Feature selection is central to contemporary high-dimensional data analysis. Group structure among features arises naturally in various scientific problems. Many methods have been proposed to incorporate the group structure information into feature selection. However, these methods are normally restricted to a linear regression setting. To relax the linear constraint, we design a new Deep Neural Network (DNN) architecture and integrating it with the recently proposed knockoff technique to perform nonlinear group-feature selection with controlled group-wise False Discovery Rate (gFDR).

Procedure

  1. Generating group knockoff features;
  2. Incorporating original features and group knockoff features into a designed DNN architecture.

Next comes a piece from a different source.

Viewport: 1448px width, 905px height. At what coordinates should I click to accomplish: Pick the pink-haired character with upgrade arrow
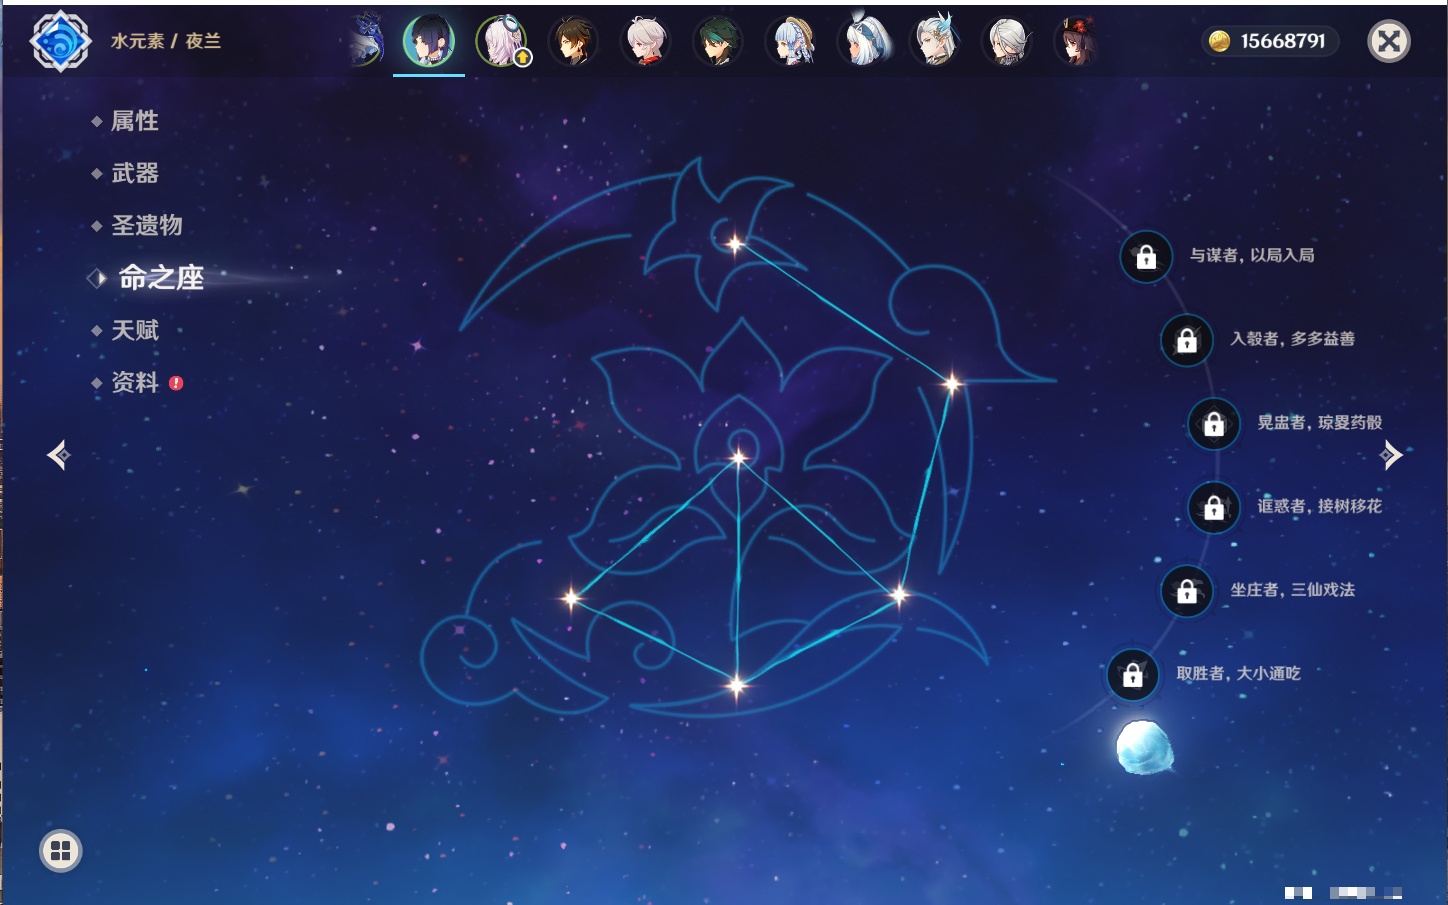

The DNN structure is built upon an MLP with the major distinction that it has a plugin Group-feature Competing Layer.
  3. Computing knockoff statistics and filtering out the unimportant groups.

Contribution

  1. End-to-end group-wise feature selection and deep representations.
  2. Learned neural networks with enhanced interpretability and reproducibility.
  3. More computationally feasible neural network.
  4. Superior performance in terms of power and controlled gFDR in both linear and nonlinear settings for high-dimensional synthetic and real world genome-wide association studies in the $p\gg n$ regime.
  5. Comprehensive experimental results to characterize the performance of our approach with varying key parameters, model architecture changes and robustness to model misspecification.